October 15, 2019 - 14:00 AMT
Air pollution linked to risk of 'silent' miscarriage in new study

A typical adult takes around 20,000 breaths per day. If you live in a megacity like Beijing, with many of those lungfuls you're likely to inhale a noxious mixture of chemicals and pollutants.

According to BreatheLife, the air in the Chinese capital is 7.2 times above safe pollution levels, based on guidelines set out by the World Health Organization.

For expectant mothers, that means an increase in the risk of "silent" miscarriages, suggests a new large-scale study published in Nature Sustainability, Deutsche Welle reports.

Air pollution is already known to raise the risk of premature birth, low birth weight and life-threatening health complications for pregnant women, like preeclampsia, which is marked by high blood pressure, or gestational hypertension.

But its impact on "silent" or missed miscarriages — where the fetus died or did not develop, but has not been physically miscarried — has been more difficult to establish.

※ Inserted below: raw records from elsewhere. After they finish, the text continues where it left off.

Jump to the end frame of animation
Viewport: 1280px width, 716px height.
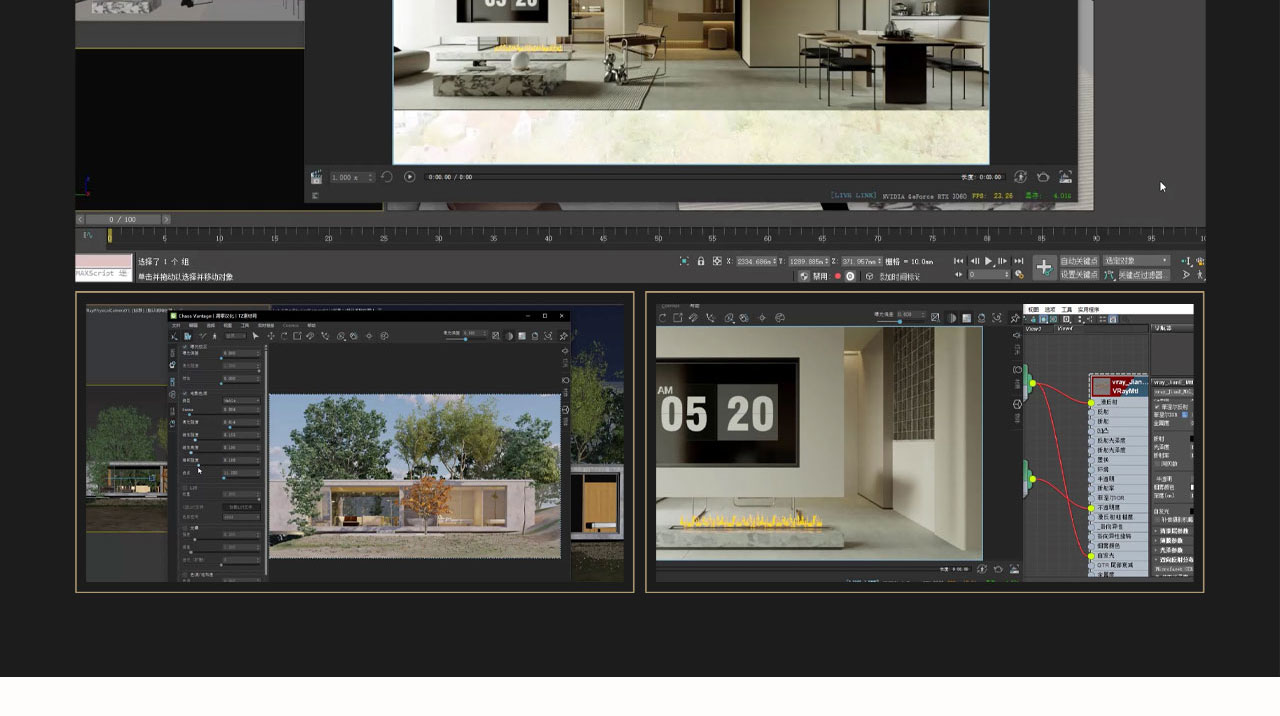pos(1019,261)
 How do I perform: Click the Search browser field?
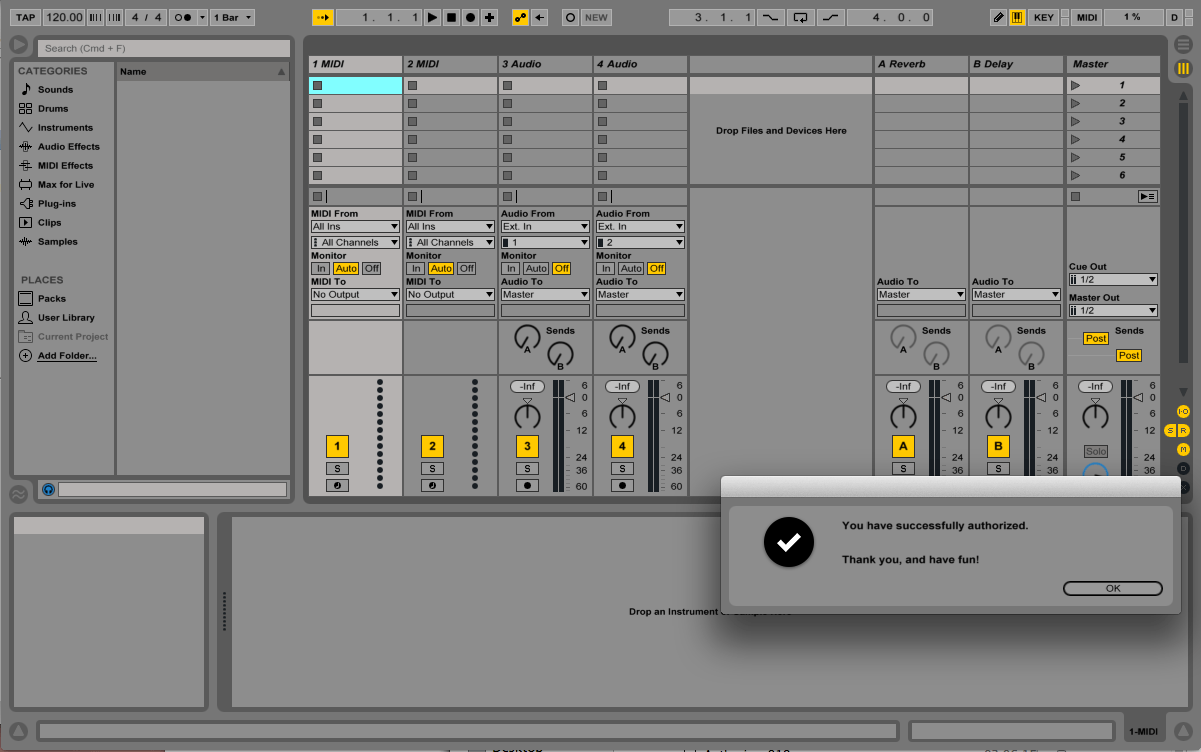(x=164, y=48)
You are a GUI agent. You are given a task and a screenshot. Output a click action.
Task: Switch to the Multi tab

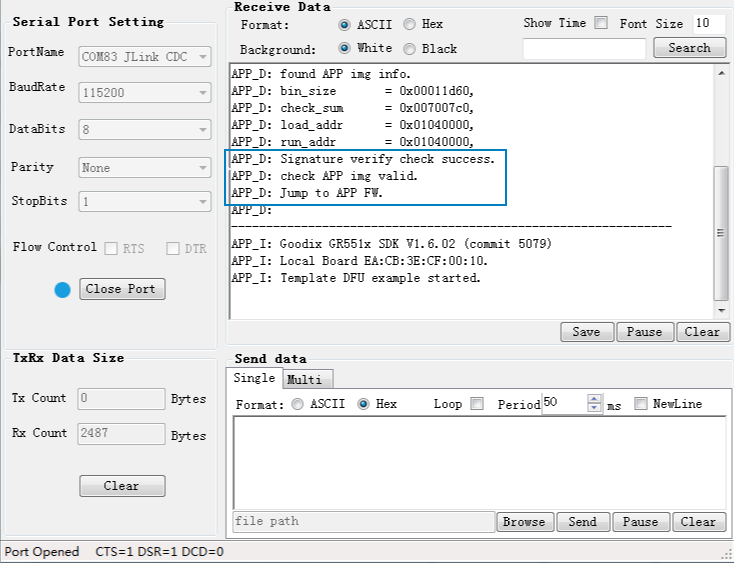point(304,380)
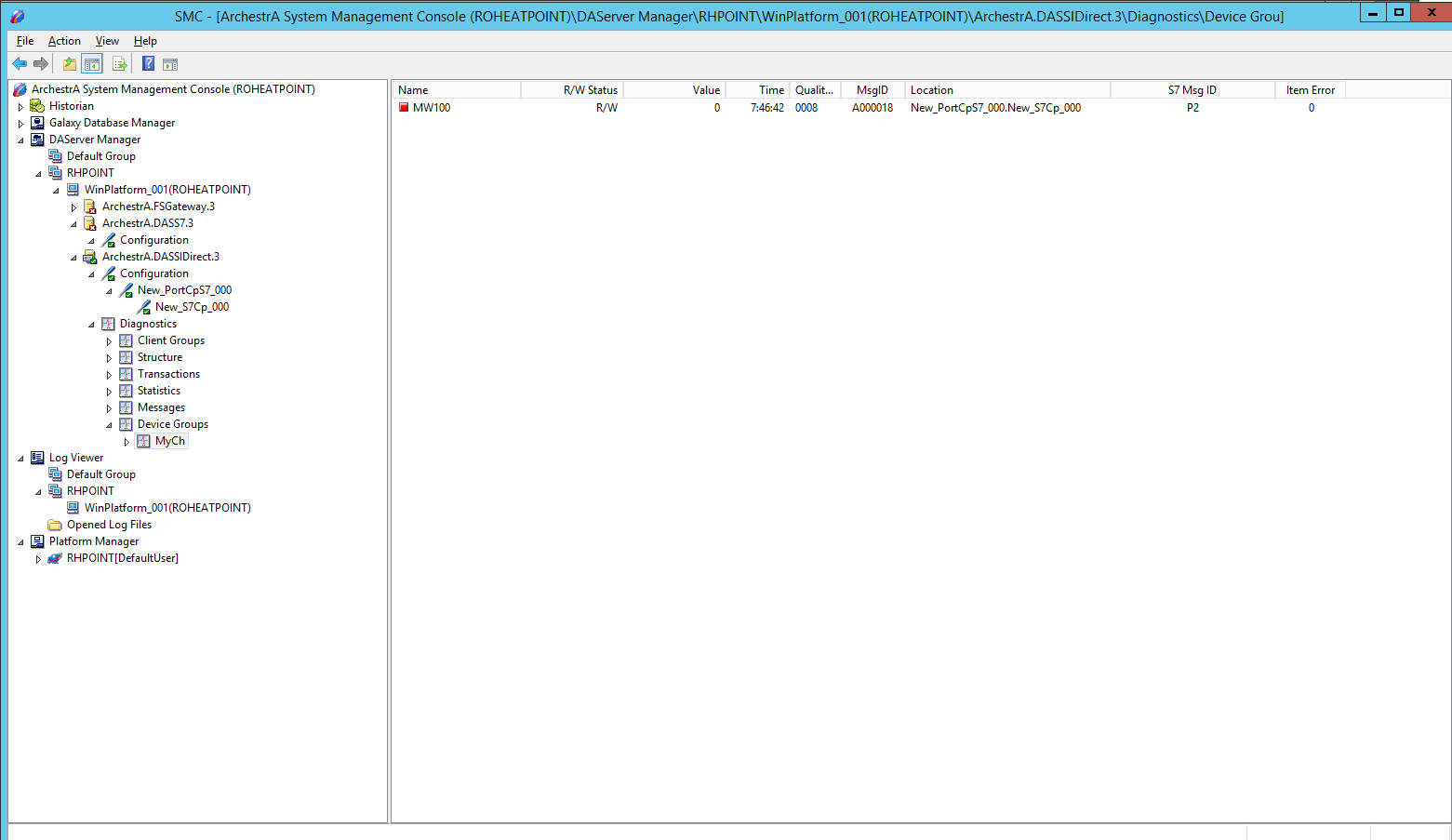Click the red status indicator beside MW100

click(x=404, y=108)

A collaborative effort from 16 different authors at several universities in China, the study retrospectively examined the records of more than a quarter million pregnant women in Beijing from 2009 to 2017 in light of the womens' exposure to air pollution.

Among the women whose clinical records were studied, 17,497 — which is 6.8% — were found to have experienced these types of miscarriages.

The researchers found the probability of missed miscarriages increased with higher concentrations of air pollutants, taking into consideration different ages, occupations and air temperature.

Women who were older than 39 when they became pregnant, as well as farmers and blue-collar workers, had a higher risk of a missed miscarriage associated with air pollution, the authors said.

The authors defined "air pollution" as consisting of four pollutants: fine particulate matter (referred to as particulate matter 2.5 or PM 2.5), sulfur dioxide, ozone and carbon monoxide, and calculated the levels based on historic data from Beijing's network of air monitoring systems.